Губы их встречаются, неловкое касание — волнующее, но сухое. Не то, что он себе представлял. Они повторяют попытку, проникая более решительно, и теперь языки соприкасаются — будоражащая искра и близость настолько глубокая, что по всему телу озноб. Он неловко ощупывает ее рубашку, и внезапно грудь обнажается. Ничто и никогда в его жизни не сравнится с этим моментом, когда он впервые увидел ее, прикоснулся к ней, почувствовал, как она отзывается. Рука застенчиво движется вниз, а тыльная сторона ее ладони, а затем и пальцы робко трогают ту часть его тела, которую невозможно не заметить.

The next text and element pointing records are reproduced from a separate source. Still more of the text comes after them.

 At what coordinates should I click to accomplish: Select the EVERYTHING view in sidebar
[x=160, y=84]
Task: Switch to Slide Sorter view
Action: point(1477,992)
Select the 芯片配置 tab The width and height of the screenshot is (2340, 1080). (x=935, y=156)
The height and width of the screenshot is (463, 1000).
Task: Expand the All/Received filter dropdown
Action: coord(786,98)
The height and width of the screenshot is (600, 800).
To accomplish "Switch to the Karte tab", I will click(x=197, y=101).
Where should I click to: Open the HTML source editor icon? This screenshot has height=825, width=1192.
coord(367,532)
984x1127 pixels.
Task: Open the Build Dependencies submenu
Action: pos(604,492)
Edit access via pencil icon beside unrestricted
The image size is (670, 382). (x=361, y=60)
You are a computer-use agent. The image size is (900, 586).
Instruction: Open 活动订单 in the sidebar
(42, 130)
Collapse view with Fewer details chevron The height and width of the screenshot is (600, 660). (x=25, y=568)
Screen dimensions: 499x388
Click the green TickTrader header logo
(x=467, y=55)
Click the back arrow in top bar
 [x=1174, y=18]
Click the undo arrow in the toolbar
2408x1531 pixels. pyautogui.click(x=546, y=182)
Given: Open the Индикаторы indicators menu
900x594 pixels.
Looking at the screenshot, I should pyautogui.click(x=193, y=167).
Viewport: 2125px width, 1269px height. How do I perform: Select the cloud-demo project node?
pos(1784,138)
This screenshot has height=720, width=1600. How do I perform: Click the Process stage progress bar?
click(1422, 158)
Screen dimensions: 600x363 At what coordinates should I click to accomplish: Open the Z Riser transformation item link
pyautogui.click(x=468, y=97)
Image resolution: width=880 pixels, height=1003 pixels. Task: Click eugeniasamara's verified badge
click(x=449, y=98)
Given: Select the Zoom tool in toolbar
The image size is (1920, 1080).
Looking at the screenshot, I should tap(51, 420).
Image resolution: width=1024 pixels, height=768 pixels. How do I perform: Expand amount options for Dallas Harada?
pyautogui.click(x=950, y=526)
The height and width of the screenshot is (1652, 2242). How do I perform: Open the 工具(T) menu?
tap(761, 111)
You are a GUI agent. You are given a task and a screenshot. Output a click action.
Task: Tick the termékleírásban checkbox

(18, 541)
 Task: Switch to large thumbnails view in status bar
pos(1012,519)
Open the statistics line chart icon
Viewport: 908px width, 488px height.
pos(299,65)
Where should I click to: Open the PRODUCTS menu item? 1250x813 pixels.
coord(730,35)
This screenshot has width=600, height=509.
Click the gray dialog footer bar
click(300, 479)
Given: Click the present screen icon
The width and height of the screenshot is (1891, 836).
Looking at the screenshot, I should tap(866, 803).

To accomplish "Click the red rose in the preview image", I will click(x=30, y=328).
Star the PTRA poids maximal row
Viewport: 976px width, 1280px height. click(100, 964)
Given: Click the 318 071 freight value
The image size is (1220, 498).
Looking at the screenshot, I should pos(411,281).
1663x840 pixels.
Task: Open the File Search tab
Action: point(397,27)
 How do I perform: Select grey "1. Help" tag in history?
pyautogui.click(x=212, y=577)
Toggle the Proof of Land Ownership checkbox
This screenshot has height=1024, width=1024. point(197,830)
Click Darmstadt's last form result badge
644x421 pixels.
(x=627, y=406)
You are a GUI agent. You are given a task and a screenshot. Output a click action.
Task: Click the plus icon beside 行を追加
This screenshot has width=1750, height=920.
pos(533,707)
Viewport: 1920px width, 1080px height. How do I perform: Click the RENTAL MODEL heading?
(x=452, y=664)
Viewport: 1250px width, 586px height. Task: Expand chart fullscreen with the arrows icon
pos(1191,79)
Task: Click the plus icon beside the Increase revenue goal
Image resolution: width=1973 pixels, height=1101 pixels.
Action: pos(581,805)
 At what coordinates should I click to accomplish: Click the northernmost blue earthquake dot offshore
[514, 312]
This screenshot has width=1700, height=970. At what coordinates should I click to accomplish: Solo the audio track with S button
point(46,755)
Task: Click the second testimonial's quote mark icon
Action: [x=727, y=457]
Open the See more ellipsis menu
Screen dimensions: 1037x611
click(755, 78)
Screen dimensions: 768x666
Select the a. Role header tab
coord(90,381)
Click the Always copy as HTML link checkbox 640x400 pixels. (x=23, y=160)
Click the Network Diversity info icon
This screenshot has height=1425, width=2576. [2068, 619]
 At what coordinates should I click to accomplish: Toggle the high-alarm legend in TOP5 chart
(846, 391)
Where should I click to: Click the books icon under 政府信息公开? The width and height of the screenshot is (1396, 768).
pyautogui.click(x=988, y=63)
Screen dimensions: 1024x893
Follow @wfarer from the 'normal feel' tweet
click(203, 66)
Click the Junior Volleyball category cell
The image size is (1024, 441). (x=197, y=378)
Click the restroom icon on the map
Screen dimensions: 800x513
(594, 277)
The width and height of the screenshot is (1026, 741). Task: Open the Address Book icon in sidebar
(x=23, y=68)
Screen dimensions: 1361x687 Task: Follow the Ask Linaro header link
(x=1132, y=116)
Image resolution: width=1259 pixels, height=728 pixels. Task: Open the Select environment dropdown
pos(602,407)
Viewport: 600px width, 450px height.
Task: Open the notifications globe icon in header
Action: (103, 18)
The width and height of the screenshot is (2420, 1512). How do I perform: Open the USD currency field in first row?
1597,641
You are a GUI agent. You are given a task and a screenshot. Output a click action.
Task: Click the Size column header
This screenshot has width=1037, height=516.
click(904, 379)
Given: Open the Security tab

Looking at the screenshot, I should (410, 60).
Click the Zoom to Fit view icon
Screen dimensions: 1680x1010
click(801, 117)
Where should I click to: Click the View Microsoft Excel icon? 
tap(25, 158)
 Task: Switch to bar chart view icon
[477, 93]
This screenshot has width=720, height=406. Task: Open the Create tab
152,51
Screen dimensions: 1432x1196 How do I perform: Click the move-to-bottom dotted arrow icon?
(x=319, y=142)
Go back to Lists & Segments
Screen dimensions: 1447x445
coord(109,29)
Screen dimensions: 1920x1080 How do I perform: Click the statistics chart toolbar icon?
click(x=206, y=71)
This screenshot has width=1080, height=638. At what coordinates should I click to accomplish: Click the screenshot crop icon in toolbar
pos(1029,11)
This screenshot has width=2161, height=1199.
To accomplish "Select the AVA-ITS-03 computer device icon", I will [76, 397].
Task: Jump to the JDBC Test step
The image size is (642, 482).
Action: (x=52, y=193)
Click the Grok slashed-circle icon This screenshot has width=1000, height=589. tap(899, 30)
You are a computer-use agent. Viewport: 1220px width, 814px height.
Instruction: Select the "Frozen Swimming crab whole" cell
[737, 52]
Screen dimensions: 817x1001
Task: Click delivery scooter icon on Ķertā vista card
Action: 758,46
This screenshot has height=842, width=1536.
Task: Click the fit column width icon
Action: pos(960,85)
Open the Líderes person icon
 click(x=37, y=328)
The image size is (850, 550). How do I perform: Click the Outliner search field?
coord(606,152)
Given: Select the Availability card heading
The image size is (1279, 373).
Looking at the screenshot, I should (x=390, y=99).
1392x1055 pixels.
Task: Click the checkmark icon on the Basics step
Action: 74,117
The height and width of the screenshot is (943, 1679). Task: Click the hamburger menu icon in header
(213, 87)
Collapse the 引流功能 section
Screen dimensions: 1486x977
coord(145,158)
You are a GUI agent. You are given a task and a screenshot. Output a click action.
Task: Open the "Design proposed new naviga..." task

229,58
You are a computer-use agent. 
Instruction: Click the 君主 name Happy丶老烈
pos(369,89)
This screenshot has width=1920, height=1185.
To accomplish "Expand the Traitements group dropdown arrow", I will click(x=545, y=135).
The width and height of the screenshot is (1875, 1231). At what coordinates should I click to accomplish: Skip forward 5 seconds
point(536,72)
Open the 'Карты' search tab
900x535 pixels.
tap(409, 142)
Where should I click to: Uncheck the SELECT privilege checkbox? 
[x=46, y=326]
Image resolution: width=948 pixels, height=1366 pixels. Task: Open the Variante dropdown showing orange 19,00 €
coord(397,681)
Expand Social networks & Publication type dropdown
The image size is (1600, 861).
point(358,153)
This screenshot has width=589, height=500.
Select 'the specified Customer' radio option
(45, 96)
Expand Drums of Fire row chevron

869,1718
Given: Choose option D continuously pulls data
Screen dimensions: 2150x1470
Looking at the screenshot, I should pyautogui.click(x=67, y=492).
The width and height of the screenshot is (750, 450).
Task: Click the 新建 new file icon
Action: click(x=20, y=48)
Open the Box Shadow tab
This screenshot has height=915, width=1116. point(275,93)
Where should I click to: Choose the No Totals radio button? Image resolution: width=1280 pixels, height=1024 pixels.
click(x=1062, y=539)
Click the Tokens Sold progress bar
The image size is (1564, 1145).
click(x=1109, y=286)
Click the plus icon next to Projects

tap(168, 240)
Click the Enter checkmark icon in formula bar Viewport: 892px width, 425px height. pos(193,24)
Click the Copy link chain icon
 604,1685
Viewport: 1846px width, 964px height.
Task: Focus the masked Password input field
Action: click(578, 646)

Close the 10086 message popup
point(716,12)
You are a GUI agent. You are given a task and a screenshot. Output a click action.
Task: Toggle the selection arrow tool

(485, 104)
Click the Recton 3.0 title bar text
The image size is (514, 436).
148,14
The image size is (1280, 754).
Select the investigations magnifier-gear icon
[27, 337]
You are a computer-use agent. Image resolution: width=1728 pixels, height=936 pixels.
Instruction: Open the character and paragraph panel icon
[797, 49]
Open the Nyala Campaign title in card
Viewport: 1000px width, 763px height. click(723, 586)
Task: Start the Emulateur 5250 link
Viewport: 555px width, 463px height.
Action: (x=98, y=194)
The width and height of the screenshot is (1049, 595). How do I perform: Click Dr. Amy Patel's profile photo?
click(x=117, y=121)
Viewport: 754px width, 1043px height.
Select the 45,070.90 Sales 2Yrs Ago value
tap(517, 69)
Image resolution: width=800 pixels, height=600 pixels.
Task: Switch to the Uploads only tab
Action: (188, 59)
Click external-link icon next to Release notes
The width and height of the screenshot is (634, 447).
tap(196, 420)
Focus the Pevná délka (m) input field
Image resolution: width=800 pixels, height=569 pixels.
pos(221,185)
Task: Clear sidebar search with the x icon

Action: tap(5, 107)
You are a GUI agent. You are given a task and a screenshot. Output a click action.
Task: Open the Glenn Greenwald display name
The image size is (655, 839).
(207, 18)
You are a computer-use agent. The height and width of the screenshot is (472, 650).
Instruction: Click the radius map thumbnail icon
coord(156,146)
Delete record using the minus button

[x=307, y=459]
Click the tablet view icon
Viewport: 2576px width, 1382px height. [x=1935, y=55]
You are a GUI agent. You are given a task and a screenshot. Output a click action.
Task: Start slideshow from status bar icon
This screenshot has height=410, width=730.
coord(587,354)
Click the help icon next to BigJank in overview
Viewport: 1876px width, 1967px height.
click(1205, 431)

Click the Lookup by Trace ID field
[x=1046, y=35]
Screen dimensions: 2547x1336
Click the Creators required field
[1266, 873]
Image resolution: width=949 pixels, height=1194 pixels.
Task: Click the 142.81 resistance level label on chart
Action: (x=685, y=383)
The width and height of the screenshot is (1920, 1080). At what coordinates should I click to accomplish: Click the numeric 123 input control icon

Их обоюдная робость и неловкость эротичны так же, как и все, что этому предшествовало. Он приподнимается и нависает над ней. Как слепой, который уперся в угол и пытается своей палкой нащупать дорогу, но она одной рукой направляет его, положив другую ему на грудь, чтобы притормозить. Очень медленно она впускает его. Чуть морщится болезненно, но удерживает его внутри. Только когда он чувствует, как она расслабилась, очень нежно начинает двигаться. Боже, думает он, если существует это, как можно заниматься чем-то еще? Филипос растворяется в теле своей молодой жены, сливается с ним, их дыхание, их соки и жилы — все едино. Никакие эксперименты с самим собой и ничто из «Фанни Хилл» и «Тома Джонса» не подготовило его к трепету и нежности происходящего.